MARY LOUISE KELLY, HOST:

Last night, Sean Hannity made an announcement on his show on Fox News.

(SOUNDBITE OF TV SHOW, "THE SEAN HANNITY SHOW")

SEAN HANNITY: Former Intel Committee chairman, Congressman Devin Nunes, filed a $250 million lawsuit against Twitter in Virginia state court, alleging the social media company negligently failed to remove defamatory and malicious tweets about the congressman and his family.

KELLY: On the program, the congressman called this suit the first of many.

(SOUNDBITE OF TV SHOW, "THE SEAN HANNITY SHOW")

DEVIN NUNES: What we're doing here is we're actually going after Twitter first because they are the main proliferator, and they spread this fake news and the slanderous news.

AILSA CHANG, HOST:

The suit also names various Twitter accounts, including ones called @DevinCow - Nunes grew up on a dairy farm - and another one called @DevinNunesMom - accounts that have been, well, less than kind to the congressman.

KELLY: The lawsuit claims that Nunes has endured, quote, "an orchestrated defamation campaign, one that no human being should ever have to bear and suffer in their whole life."

DERIGAN SILVER: I mean, there's tons of problems with it.

CHANG: Derigan Silver, a media law professor at the University of Denver, says it is hard for a public figure to prove defamation.

SILVER: Anybody who holds an office that people vote on - whether they be the president of the United States or the local dog catcher - then you are automatically a public official.
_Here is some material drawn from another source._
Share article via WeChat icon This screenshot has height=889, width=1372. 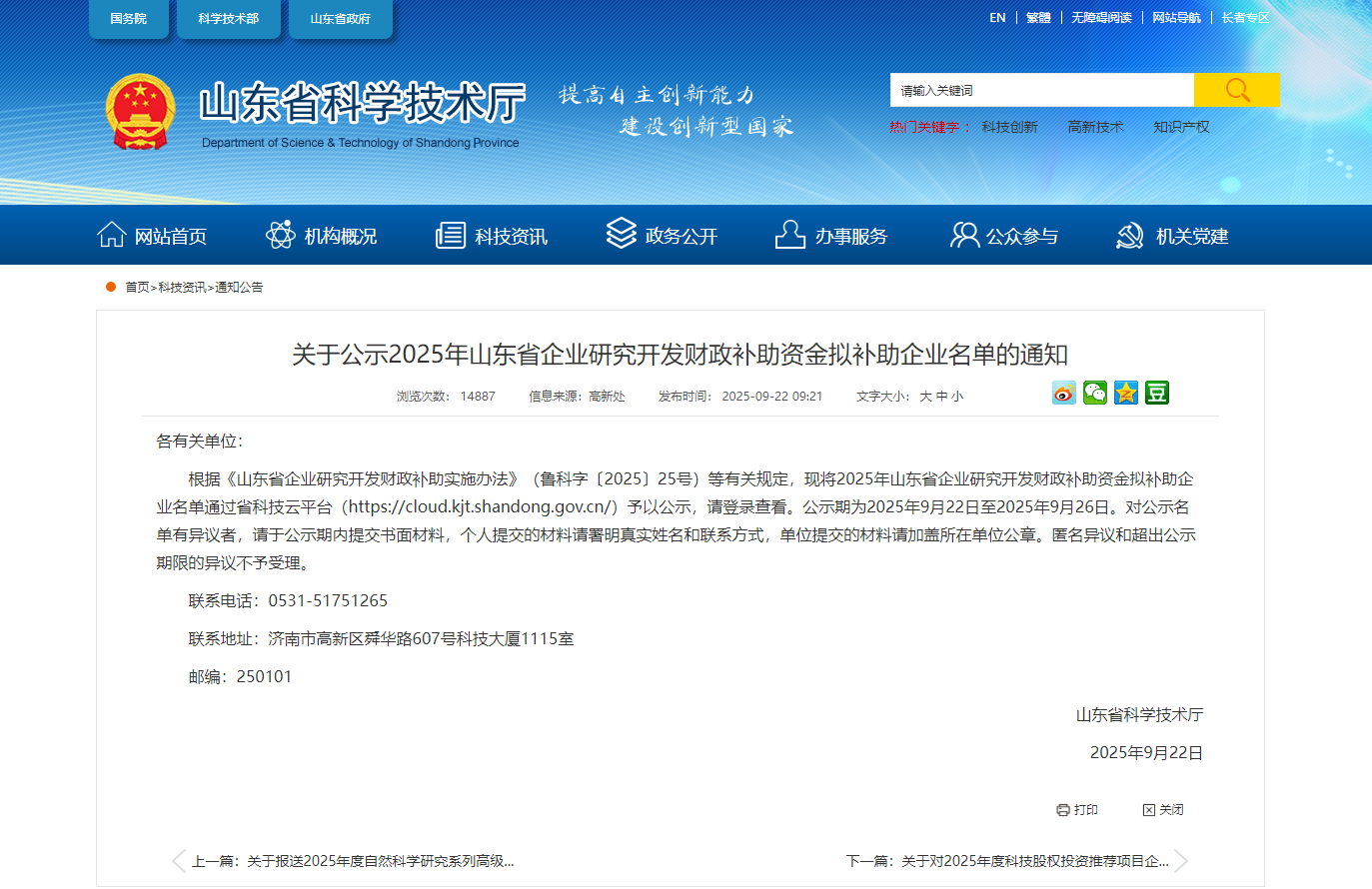point(1095,394)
And all public officials have to prove actual malice. So if you say something about a public official and you get sued for it, you don't have to prove what you said was true. They have to prove what you said was false.

KELLY: And on top of that, websites are really hard to sue.

SILVER: There is federal statutory law called Section 230 of the Communications Decency Act, which provides, like, super, super broad exemptions to all websites for any information that is posted by a third party. And the case law there is rock-solid.